How Pages Get Indexed Without Googlebot Visit ?

Forum Moderators: Robert Charlton & goodroi

Message Too Old, No Replies

How Pages Get Indexed Without Googlebot Visit ?

studee

10:50 am on Oct 18, 2008 (gmt 0)

Hi!

This might sound funny or may be i am less informed on this, but i want to know this , my 2 month old website was indexed very quickly i have like 23000 pages showing in the index. but lately i am seeing very less googlebot activity 1-3 page per crawl day .

today i made an article and after 2 hr i could search it via google but my log is not showing google bot activity can anyone tell me how google bot index pages. also i am pretty concerned ( should i ? ) about low google bot activity earlier it used to index like 300+ pages each day then it started alternate days now its like 1-3 pages every other day ( i make 5 article per day ) . is it a matter of concern as i am really not investing in back links or anything but my content is heavily interlinked within the website.
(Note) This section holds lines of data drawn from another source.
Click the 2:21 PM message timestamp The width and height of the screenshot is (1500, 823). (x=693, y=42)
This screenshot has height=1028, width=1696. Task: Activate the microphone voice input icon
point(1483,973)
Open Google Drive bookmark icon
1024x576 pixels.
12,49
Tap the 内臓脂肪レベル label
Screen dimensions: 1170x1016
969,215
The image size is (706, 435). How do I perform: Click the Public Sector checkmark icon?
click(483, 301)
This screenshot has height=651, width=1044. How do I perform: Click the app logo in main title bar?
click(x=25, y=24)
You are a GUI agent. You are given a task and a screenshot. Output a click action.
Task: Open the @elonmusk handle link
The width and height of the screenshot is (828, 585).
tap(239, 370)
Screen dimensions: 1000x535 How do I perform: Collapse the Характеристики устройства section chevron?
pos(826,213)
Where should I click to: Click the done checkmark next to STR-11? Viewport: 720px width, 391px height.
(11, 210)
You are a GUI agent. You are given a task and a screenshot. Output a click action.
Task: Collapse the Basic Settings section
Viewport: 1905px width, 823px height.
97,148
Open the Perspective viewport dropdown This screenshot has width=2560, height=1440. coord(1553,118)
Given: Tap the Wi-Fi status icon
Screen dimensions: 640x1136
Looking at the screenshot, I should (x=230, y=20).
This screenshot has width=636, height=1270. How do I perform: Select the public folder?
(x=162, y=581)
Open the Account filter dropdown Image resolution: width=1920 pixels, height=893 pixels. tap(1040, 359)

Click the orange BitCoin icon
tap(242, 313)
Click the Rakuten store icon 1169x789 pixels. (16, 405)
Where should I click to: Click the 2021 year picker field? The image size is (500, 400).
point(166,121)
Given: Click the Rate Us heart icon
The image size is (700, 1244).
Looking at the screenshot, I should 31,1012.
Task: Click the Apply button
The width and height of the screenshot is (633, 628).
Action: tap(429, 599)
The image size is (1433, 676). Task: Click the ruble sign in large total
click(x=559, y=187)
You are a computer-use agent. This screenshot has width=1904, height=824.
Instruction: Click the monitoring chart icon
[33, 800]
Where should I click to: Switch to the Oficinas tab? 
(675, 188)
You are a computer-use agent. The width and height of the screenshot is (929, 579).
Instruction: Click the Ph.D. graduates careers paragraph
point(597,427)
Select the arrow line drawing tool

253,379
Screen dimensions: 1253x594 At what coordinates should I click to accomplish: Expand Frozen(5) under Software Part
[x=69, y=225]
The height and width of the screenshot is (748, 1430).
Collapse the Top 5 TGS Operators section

Finally whats the average google bot activity like can you guys share it ?

Receptional Andy

6:47 pm on Oct 18, 2008 (gmt 0)

How are you recording googlebot visits? It sounds to me like your tracking might not be accurate. Google visits the content it puts in the index ;)

There isn't really average googlebot activity - it depends how good your incoming links are and how frequently your content updates.

studee

2:12 am on Oct 19, 2008 (gmt 0)

Hi andy !

i use a CMS there is an inbuilt tracking module which track all bot activity , earlier its log used to show lots of activity googlebot activity, lately the figures are as i mentioned. The google WMT also showing less data being downloaded from my site , same goes for the server LOG. still my page showing up in index witin 2 hr ( may be earlier) i just checked after 2hr yesterday , i am just curious about this.

also i make 5 article on an average per day, so content is updated every 5-8 hrs.

tedster

3:05 am on Oct 19, 2008 (gmt 0)

Here's one possibility. Since Google migrated to their Big Daddy infrastructure, every one of Google's crawlers shares a common crawl cache to help reduce the amount of crawling that hits any server. Not every Google crawler has the string "googlebot" in its user-agent.

For example, your pages can end up in the main Google index if they were crawled by the Adsense bot. The user agent for the Adsense bot is Mediapartners-Google. So software that only looks for "googlebot" will miss it.

Reno

12:31 pm on Oct 19, 2008 (gmt 0)

Not every Google crawler has the string "googlebot" in its user-agent.

Am assuming however that even if "googlebot" is not specified, the bot is at least identified as being related to google (as in your example)? In other words, the bot will never be anonymous?

............................

the_nerd

6:35 pm on Oct 19, 2008 (gmt 0)

In other words, the bot will never be anonymous

that would make it too easy for cloakers ....

Receptional Andy

6:41 pm on Oct 19, 2008 (gmt 0)

In other words, the bot will never be anonymous
that would make it too easy for cloakers ....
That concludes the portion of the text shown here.